Man who faked kayaking death and fled U.S. gets 89-day jail sentence
A Wisconsin father of three who faked his own death last year and fled the country to meet a woman he had met online was sentenced Tuesday to 89 days in jail – the number of days he had led authorities to believe he was dead.
Mark T. Slate, a circuit court judge in Green Lake County, handed down the sentence moments after the man, Ryan Borgwardt, 45, pleaded no contest to a misdemeanor charge for having led authorities to believe that he had drowned while kayaking in Green Lake on the night of Aug. 11, 2024.
Borgwardt had faced up to nine months in jail. He had reached an agreement with prosecutors to serve 45 days, but Slate rejected that agreement and imposed the 89-day sentence instead.
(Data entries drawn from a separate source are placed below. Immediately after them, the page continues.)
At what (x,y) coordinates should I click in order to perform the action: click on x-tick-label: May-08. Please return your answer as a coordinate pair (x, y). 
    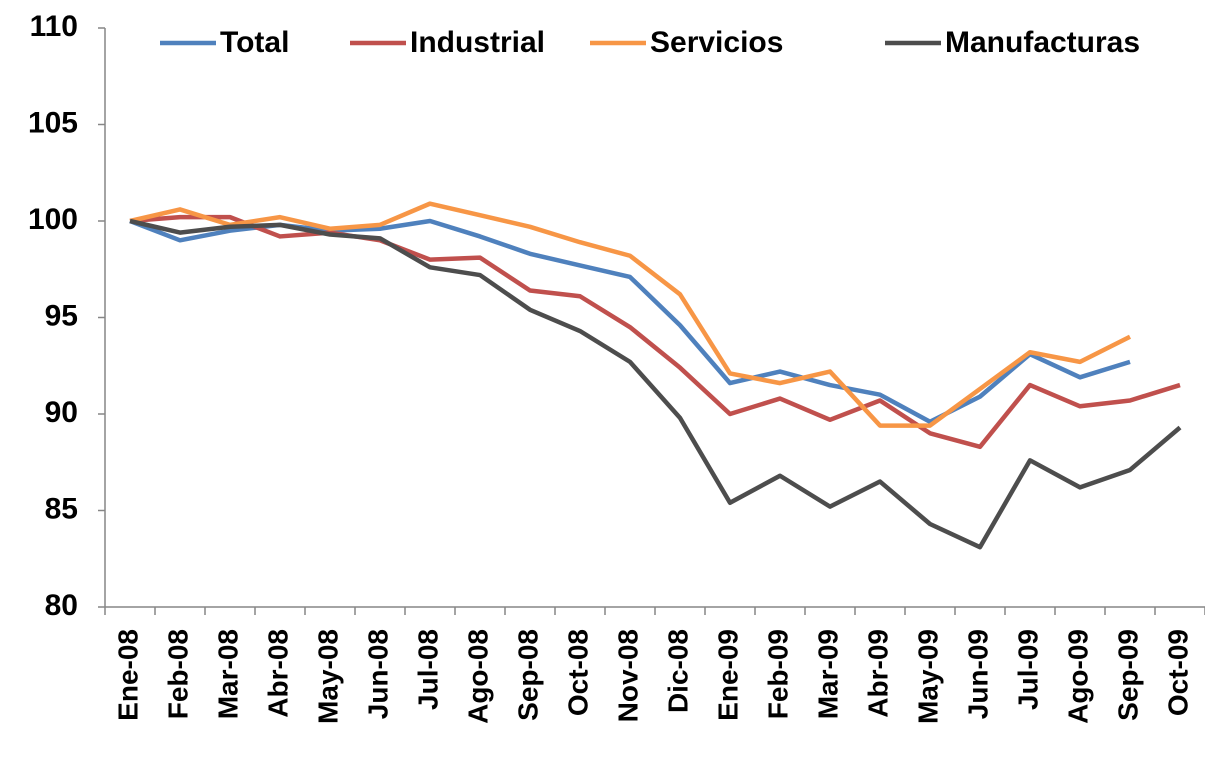
    Looking at the image, I should click on (328, 676). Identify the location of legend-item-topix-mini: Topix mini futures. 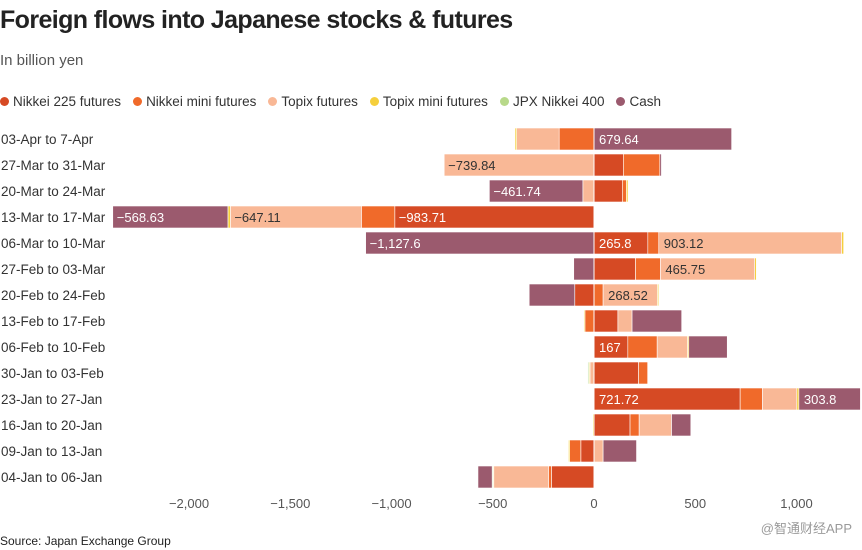
(428, 102).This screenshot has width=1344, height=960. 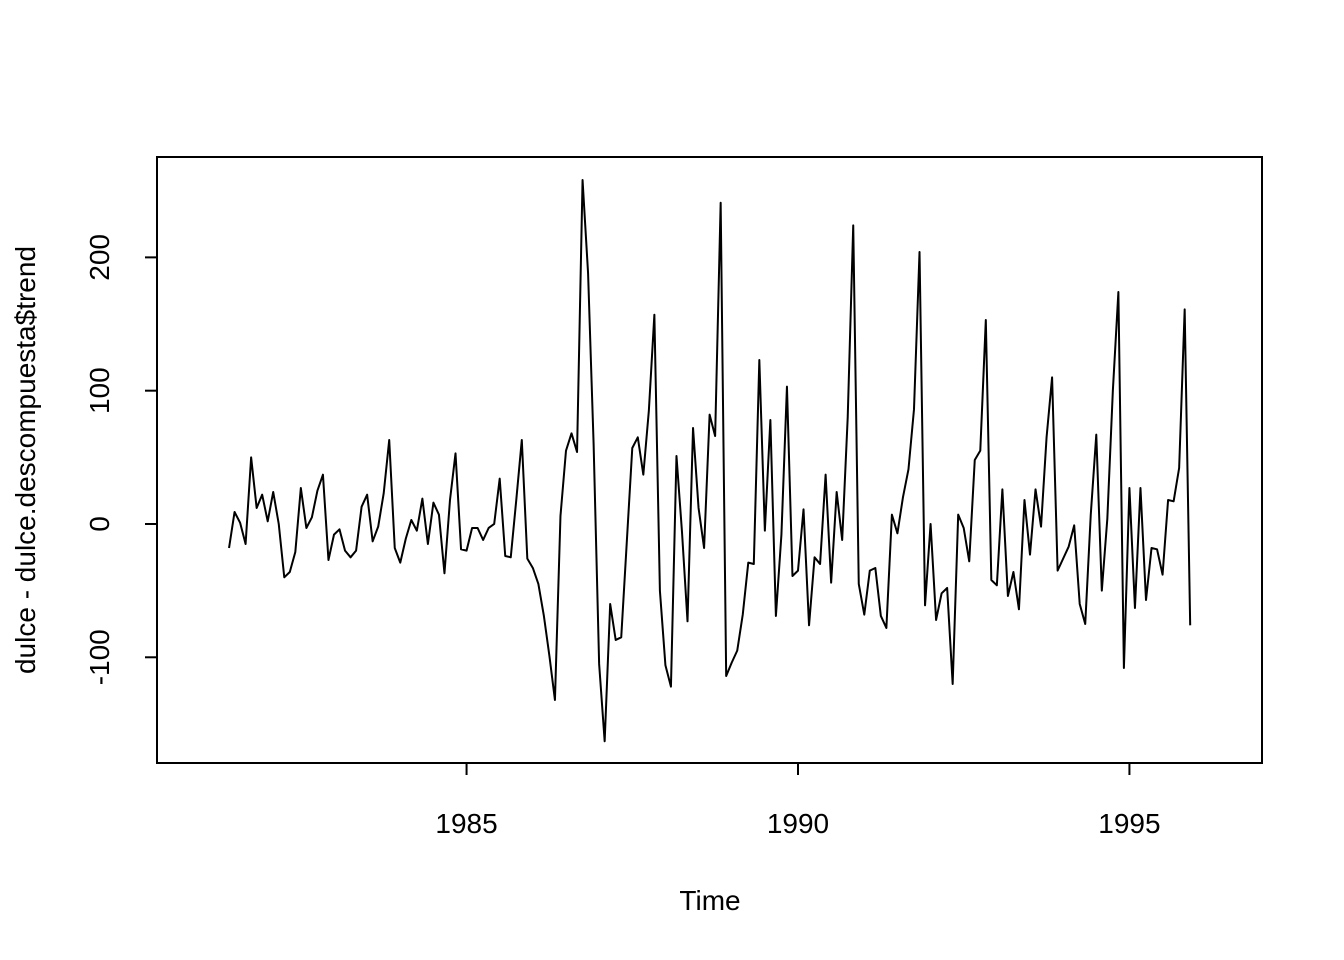 What do you see at coordinates (798, 824) in the screenshot?
I see `x-tick-label: 1990` at bounding box center [798, 824].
Slate said that 89 days passed from the date Borgwardt was declared missing, on Aug. 12, 2024, to Nov. 8, 2024, when investigators established that he was not dead and began communicating with him by email while he was overseas.
Last week, Borgwardt also paid $30,000 in restitution for the cost of the search for his body in Green Lake, which lasted for 58 days and involved boats with sonar scanners and a dive team. In brief remarks in court Tuesday, he expressed remorse for his act of deception.
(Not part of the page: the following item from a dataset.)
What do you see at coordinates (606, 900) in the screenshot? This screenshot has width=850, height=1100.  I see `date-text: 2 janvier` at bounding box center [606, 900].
“I deeply regret the actions that I did that night and all the pain that I caused my family and friends,” Borgwardt said.
The Green Lake County district attorney, Gerise LaSpisa, said that Borgwardt had faked his death “so that he could disappear from his everyday life of being a husband and father in Wisconsin” and travel overseas to meet a woman he had met online months earlier.
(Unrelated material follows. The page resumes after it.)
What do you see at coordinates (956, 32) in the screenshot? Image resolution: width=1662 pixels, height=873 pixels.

As part of his plan, he transferred money overseas and regularly communicated with the woman, “professing his love and desire to create a new life with her,” LaSpisa said in court Tuesday. He reversed his vasectomy and researched ways to successfully disappear, she said.
On the night he faked his death, he capsized his kayak in Green Lake, about 75 miles southwest of Green Bay, and threw his cellphone, a fishing rod, and a tackle box with his keys, wallet and driver’s license into the water, authorities said.
Then he rode an e-bike through the night to Madison, Wisconsin. From there, he rode buses to Toronto and then boarded a plane to Paris, authorities said. He then traveled to the country of Georgia, where he “began to create a life with the woman he met on the internet, getting a job and an apartment,” LaSpisa said.
Authorities spent weeks searching the lake for his body before a digital forensic analysis of a laptop his wife had given to investigators revealed in October 2024 that Borgwardt had moved money into a foreign bank account and had been communicating with a woman online.
Using phone numbers and email addresses found on the laptop, investigators located a Russian-speaking woman, who put them in contact with Borgwardt, authorities said last year. Investigators began communicating with Borgwardt and eventually persuaded him to return to Wisconsin, where he was charged in December with a single misdemeanor of obstructing law enforcement.
Regardless of the outcome of the criminal case, LaSpisa said, “the destruction to his family can never be undone.”
Borgwardt’s lawyer, Erik C. Johnson, noted in court that his client could not have been extradited from Georgia on the misdemeanor charge.
“He didn’t want to come back,” Johnson said. “He didn’t need to come back. He did. He wanted to make amends, and that’s why he returned.”